[HN Gopher] I Implemented Nystromformer
       ___________________________________________________________________
        
       I Implemented Nystromformer
        
       Author : dagli
       Score  : 23 points
       Date   : 2022-08-21 07:45 UTC (1 days ago)
        
 (HTM) web link (github.com)
 (TXT) w3m dump (github.com)
        
       | JohnDeHope wrote:
       | I thought it'd have something to do with tech author and Dart
       | programming language guy: Bob Nystrom aka @munificentbob.
        
         | nextfx wrote:
         | I assume the name is referring to the Nystrom low-rank matrix
         | approximation.
        
           | throwawaymaths wrote:
           | Yannic kilchers explanation of the nystromformer is really
           | good and clear (though it might help to understand
           | transformers to start out with) https://youtu.be/m-zrcmRd7E4
        
       | sarosh wrote:
       | The repo from the paper: https://github.com/mlpen/Nystromformer
        
       | uniqueuid wrote:
       | There's quite a bit of impressive jargon in that repo and the
       | video!
       | 
       | I had to briefly look at the paper abstract, which explains that
       | this is about solving the sequence limit of transformer text
       | models:
       | 
       | >While beneficial, the quadratic complexity of self-attention on
       | the input sequence length has limited its application to longer
       | sequences -- a topic being actively studied in the community.
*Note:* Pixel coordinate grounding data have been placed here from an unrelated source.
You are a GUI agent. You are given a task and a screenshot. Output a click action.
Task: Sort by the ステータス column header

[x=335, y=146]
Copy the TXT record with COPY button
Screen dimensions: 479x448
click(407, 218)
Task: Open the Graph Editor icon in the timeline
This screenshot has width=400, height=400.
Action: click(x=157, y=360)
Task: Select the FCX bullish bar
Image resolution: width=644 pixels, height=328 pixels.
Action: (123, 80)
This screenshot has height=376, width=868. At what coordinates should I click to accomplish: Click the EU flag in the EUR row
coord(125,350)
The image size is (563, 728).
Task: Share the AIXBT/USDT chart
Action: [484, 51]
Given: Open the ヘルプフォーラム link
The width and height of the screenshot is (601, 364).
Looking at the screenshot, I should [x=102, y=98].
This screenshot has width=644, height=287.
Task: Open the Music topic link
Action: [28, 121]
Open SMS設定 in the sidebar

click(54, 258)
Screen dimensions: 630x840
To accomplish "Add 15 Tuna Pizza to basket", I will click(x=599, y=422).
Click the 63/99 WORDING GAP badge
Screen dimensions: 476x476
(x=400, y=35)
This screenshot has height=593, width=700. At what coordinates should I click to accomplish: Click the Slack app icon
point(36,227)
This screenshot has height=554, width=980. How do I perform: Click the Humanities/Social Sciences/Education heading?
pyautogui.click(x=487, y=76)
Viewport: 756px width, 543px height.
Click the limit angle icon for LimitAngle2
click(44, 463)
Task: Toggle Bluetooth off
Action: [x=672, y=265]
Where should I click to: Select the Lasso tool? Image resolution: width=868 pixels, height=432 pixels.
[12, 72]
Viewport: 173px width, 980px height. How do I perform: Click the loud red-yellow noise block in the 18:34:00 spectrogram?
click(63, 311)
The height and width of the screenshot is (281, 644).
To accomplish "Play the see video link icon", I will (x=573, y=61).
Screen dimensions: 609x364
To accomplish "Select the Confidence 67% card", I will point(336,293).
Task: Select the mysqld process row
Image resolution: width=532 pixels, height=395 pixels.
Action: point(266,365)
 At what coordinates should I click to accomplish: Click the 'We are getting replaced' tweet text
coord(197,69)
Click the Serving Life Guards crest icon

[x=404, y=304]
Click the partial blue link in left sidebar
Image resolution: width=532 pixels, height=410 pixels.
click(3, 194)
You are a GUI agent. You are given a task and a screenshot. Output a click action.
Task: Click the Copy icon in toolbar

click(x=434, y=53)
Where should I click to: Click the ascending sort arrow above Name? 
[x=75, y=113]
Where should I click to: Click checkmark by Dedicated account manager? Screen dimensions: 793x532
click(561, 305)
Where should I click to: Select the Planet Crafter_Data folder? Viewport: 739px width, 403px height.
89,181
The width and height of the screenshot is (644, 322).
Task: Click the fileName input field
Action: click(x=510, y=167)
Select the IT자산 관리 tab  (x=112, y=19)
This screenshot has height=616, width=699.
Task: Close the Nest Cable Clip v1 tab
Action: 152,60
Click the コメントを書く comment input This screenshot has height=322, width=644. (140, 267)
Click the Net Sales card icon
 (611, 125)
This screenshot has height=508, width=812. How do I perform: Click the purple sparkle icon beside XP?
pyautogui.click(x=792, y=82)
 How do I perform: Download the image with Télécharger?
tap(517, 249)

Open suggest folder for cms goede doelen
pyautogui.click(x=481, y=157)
To
       | address this limitation, we propose Nystromformer -- a model that
       | exhibits favorable scalability as a function of sequence length.
       | 
       | That's cool -- I'm looking forward to being able to process texts
       | > 512 tokens in the future, and would be especially excited if
       | that were possible for sentence-bert.
        
       ___________________________________________________________________
       (page generated 2022-08-22 23:01 UTC)